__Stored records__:
Segment Open
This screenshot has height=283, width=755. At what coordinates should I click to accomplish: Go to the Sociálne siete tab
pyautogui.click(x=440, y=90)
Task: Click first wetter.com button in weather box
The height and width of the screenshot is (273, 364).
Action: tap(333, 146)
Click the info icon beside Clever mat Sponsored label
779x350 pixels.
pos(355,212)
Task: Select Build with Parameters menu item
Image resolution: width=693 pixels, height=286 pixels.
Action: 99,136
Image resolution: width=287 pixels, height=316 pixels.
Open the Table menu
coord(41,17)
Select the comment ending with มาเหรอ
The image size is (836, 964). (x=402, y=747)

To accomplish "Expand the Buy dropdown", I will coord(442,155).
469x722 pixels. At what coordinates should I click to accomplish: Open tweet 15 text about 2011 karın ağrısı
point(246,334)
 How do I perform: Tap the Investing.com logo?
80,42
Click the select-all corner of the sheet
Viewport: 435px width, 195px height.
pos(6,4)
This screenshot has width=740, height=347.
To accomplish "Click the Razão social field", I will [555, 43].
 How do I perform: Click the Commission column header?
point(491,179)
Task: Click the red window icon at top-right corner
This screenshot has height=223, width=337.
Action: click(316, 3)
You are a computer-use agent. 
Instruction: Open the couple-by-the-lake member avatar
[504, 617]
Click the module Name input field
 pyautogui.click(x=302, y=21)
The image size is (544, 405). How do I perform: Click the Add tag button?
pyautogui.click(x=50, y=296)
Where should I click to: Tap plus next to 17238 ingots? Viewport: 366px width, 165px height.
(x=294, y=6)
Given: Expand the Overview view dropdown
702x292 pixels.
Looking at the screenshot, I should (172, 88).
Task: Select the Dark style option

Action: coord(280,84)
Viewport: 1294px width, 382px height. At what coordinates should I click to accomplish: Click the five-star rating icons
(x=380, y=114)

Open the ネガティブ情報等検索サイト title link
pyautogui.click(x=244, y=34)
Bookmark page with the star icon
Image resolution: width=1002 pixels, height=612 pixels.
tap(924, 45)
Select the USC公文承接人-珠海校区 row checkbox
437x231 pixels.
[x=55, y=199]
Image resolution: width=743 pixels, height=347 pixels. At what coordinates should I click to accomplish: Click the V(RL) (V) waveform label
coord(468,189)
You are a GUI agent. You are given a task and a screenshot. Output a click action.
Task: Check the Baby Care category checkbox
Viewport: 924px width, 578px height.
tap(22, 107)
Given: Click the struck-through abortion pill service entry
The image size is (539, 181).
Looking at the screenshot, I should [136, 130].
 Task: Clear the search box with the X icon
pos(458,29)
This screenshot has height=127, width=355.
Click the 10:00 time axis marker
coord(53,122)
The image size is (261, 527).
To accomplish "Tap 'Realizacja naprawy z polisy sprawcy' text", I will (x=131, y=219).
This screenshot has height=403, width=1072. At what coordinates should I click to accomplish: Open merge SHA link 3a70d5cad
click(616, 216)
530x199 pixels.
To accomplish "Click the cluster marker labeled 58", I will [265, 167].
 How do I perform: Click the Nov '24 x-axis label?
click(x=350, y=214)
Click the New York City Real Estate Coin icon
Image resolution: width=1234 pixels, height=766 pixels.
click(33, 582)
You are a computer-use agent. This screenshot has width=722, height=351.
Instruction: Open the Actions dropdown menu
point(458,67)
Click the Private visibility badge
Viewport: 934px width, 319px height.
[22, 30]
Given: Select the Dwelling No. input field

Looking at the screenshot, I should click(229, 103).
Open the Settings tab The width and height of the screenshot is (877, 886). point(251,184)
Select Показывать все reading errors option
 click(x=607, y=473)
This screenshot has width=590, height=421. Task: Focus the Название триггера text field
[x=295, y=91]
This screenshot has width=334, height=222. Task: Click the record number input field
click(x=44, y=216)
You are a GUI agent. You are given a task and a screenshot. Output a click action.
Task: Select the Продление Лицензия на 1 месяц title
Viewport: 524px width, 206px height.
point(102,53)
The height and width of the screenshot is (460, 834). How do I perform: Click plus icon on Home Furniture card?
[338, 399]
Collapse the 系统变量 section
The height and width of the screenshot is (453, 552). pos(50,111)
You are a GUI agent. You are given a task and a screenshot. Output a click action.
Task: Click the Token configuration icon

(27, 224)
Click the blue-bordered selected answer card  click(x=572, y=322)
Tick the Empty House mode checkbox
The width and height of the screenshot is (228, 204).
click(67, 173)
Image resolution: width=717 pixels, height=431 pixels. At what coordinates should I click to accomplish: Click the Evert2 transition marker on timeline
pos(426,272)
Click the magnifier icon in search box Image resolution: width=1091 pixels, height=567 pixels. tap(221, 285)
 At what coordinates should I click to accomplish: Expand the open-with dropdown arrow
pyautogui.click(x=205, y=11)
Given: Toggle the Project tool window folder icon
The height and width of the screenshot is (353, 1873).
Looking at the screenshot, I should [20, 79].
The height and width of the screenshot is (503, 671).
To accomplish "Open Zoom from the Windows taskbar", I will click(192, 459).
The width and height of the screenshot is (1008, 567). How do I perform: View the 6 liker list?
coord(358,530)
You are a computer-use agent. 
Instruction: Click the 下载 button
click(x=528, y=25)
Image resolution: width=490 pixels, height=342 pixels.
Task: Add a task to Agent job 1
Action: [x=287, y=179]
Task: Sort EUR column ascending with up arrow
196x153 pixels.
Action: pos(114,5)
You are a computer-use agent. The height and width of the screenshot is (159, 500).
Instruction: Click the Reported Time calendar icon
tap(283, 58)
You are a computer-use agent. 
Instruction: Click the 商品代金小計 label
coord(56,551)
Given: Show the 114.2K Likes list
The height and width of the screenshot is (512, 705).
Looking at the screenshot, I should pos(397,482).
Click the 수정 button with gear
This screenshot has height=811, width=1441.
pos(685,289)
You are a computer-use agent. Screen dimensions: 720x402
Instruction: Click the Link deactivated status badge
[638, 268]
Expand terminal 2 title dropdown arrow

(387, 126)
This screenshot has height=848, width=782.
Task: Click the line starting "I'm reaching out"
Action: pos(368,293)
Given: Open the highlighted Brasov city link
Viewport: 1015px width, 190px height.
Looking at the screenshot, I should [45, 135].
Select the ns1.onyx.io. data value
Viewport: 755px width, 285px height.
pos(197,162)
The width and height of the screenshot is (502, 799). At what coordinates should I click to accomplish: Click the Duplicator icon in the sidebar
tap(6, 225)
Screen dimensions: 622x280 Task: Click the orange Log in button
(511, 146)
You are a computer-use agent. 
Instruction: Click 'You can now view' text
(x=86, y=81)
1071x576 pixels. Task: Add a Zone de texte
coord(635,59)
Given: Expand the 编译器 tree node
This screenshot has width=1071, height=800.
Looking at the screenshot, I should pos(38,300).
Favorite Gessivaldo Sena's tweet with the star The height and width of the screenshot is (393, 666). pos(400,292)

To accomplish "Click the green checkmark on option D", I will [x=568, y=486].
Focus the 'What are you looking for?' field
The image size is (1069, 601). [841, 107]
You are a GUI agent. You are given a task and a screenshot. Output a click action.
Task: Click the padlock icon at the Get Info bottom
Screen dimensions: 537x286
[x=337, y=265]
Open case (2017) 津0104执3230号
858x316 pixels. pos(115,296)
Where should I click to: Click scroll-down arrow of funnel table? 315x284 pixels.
Segment Closed
Please reproduce the lines from the line with "The height and width of the screenshot is (460, 834)." to the line with "Click the magnifier", both ends included, exactly as they appear above.

__FINISHED EXERCISE__:
The height and width of the screenshot is (460, 834). How do I perform: Click plus icon on Home Furniture card?
[338, 399]
Collapse the 系统变量 section
The height and width of the screenshot is (453, 552). pos(50,111)
You are a GUI agent. You are given a task and a screenshot. Output a click action.
Task: Click the Token configuration icon

(27, 224)
Click the blue-bordered selected answer card  click(x=572, y=322)
Tick the Empty House mode checkbox
The width and height of the screenshot is (228, 204).
click(67, 173)
Image resolution: width=717 pixels, height=431 pixels. At what coordinates should I click to accomplish: Click the Evert2 transition marker on timeline
pos(426,272)
Click the magnifier icon in search box Image resolution: width=1091 pixels, height=567 pixels. tap(221, 285)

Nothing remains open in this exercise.